AUSTIN, TEXAS – March 25, 2019
When leading mainstream newspapers, magazines and other media begin to talk about the prospects of the US economy and the actions of the Fed, then even the everyday reader begins to suspect that this is no accident.
Greg Ip, a leading economic columnist for the Wall Street Journal writes about the policy of the US monetary authorities: “The Federal Reserve now believes its monetary policy is back to normal. That should worry you: if this is normal, then the Fed has precious little ammunition for when economic conditions again turn abnormal.”
Bloomberg writes: “Various indicators of recession (US economy) are sending alarming signals.”
"The US bond market smelled a recession," echoes the New York Times.
Leading publications in the rest of the Western world also show no optimism.
“Those are not settings (monetary policy) that would reflect the super-charged growth targets Trump said he could deliver. Instead the Fed’s sudden shift in thinking and policies ought to have him worried about his re-election prospects and the rest of us worried about an even more significant global slowdown,” writes Stephen Bartholomeusz, the leading economic columnist of the Sydney Morning Herald.
What happened? Where does this pessimism come from?
Last week, on March 20, the Fed made the widely unexpected decision to keep interest rates unchanged, and also stated that there were no longer plans for a rate increase in 2019. Moreover, it spoke about the reduction rate and the imminent termination of the process of the sale of the portfolio, accumulated on the Fed balance sheet after the 2008 crisis.
And now the translation “from economic to English”: The Fed has concluded that the US economy and corporate sector are so weak that raising rates to a level slightly higher than the current 2.5% will lead to serious economic problems.

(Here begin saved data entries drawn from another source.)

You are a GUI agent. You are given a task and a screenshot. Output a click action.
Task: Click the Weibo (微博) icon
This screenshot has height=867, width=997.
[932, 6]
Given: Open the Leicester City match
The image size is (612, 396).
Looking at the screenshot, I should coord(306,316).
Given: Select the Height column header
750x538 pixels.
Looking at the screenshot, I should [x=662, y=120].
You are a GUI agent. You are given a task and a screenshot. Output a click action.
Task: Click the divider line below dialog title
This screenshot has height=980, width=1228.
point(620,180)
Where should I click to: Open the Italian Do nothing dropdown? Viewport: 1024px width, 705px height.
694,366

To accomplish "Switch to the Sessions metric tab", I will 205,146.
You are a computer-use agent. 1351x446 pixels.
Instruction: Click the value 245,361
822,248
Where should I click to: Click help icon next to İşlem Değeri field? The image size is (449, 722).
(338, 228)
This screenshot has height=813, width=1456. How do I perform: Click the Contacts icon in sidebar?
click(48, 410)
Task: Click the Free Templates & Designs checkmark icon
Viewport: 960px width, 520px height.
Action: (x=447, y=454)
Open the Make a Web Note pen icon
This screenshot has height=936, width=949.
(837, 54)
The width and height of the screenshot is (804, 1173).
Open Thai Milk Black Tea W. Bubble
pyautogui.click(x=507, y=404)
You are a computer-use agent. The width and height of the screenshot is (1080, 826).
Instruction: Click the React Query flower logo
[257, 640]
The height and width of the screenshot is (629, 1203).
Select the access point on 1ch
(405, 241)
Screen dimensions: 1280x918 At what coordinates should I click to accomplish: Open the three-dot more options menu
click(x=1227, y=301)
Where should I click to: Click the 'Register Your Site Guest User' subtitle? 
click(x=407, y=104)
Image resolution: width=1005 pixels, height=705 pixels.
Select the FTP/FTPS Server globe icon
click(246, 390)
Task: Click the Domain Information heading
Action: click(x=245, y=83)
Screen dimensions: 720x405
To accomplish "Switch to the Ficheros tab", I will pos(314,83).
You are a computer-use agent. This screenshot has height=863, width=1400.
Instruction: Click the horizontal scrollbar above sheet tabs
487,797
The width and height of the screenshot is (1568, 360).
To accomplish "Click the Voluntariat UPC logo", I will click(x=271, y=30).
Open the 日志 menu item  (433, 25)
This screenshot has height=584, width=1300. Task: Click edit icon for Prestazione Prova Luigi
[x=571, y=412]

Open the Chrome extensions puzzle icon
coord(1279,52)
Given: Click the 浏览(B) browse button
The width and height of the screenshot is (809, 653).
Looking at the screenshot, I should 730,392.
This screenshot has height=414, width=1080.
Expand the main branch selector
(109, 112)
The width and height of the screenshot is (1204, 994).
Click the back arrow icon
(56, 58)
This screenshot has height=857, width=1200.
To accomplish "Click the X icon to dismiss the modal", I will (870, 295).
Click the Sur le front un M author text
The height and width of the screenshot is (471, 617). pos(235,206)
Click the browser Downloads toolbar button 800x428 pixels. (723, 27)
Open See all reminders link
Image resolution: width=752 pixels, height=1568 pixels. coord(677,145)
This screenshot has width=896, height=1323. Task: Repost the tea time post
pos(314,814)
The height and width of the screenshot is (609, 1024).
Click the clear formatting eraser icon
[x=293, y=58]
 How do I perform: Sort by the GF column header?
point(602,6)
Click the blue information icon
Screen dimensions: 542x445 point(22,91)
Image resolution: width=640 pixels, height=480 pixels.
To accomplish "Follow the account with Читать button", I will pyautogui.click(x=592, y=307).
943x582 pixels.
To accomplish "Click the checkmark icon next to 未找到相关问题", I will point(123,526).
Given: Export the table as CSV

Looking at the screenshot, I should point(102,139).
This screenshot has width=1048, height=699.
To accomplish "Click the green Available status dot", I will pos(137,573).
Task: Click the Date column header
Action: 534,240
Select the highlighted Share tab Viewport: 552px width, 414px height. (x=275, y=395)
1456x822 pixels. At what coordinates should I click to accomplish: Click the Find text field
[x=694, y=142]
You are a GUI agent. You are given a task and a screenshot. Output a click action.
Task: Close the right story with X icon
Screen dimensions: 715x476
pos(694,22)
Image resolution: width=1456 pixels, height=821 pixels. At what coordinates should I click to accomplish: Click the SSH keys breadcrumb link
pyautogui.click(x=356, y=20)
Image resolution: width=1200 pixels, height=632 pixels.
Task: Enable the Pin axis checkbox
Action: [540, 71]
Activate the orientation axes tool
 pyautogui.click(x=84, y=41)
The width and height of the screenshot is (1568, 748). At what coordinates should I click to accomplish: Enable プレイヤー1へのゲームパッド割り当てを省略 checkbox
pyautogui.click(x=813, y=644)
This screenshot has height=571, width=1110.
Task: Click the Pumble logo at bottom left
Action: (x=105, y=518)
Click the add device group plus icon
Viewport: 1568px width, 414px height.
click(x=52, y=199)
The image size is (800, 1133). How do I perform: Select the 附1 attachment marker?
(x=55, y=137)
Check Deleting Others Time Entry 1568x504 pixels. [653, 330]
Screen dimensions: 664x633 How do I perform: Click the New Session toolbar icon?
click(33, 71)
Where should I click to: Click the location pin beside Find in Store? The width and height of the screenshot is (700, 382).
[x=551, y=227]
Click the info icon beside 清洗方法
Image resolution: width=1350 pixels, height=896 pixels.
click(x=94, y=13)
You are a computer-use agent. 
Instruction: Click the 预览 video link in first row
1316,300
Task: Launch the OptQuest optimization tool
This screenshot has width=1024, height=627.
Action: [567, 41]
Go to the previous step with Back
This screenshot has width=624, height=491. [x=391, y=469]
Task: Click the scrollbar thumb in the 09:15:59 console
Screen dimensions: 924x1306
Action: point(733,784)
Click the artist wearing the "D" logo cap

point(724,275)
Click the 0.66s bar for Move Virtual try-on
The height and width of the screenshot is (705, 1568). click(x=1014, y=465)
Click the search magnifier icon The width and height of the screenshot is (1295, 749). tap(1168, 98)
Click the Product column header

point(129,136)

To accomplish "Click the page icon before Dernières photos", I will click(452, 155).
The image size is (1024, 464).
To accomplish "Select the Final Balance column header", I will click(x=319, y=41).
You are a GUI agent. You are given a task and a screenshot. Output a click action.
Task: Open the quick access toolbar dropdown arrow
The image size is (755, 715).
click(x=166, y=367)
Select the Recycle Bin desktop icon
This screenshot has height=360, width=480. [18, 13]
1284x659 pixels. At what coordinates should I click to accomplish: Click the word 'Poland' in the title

Moreover, the US bond market is so weak that it will not sustain the sale of those $2.1 trillion US Treasury bonds that the Fed bought in the past to stimulate the US economy.
American (and not only American) economic journalists and experts immediately understood everything and began to write that the US was facing an economic crisis. Moreover, the Fed is already experiencing a "shortage of ammunition" in terms of opportunities to combat it.
The upcoming recession in the US and in the global economy as a whole is likely to again be “flooded with money” (in the sense of newly printed dollars), and this always leads to interesting consequences.
It is important to understand the historical context. In 2009, the head of the Fed Benjamin Shalom Bernanke explained that “printing money” and the purchase of US government bonds by the Fed, as well as “toxic” mortgage bonds, were temporary measures. When 60 Minutes reporter Scott Pelley asked Bernanke if the Fed was printing money, his reply was, “Well, effectively. And we need to do that, because our economy is very weak, and inflation is very low. When the economy begins to recover, that will be the time that we need to unwind those programs, raise interest rates, reduce the money supply, and make sure that we have a recovery that does not involve inflation.”
The problem (and the main reason for pessimism) of American journalists today is that it became finally clear on March 20: No one is going to fulfill Bernanke’s promise. The rate will not be raised, the money supply will not be compressed, the bonds that were bought for “printed money” will not be sold off. You can make a comparison with medicine: If a doctor suddenly declares that you need to take medicine again (expensive and with serious side effects), that means the patient has not recovered, despite all the positive predictions that were made before.
Moreover, this change in attitude means that treatment is not effective enough and is unlikely to be effective in the future. CNBC reports on the reaction and forecast of the Nobel Prize laureate in economics Paul Krugman, putting a disappointing verdict in the title: "Paul Krugman expects a global recession this year (or in 2020) and warns: ‘We have no effective answer.’”
Of course, the global recession is bad, and if the forecast is implemented by Krugman and other economists who do not see any particular reason for optimism in the future, the world economy will also be under pressure.
However, the greatest pressure will certainly be experienced by leading developed countries, which are more dependent on financial markets than on the real economy. After all, dollars can be printed just like the euro, yen and any other "paper" assets. Actually, this is how all the central banks will once again try to save the world economy. However, it is impossible to “print” oil, gas, grain, metals, diamonds and other real goods. So, in the conditions of total monetary incentives in the US (or in general throughout the West), all exports in relative terms will become more expensive.
The only serious risk in this situation is that the US has a bad tradition of solving economic problems by force.
On the one hand, “the war will write off everything,” and on the other, a successful war can really turn a country that could compete with American economic power into ruins, as happened twice in the 20th century. If the Fed "runs out of ammunition," then the Pentagon has enough real ammunition, and the CIA has enough money for "color revolutions."
But if this time the power methods of destroying competitors do not work, then Washington will have to say goodbye to world hegemony and economic power.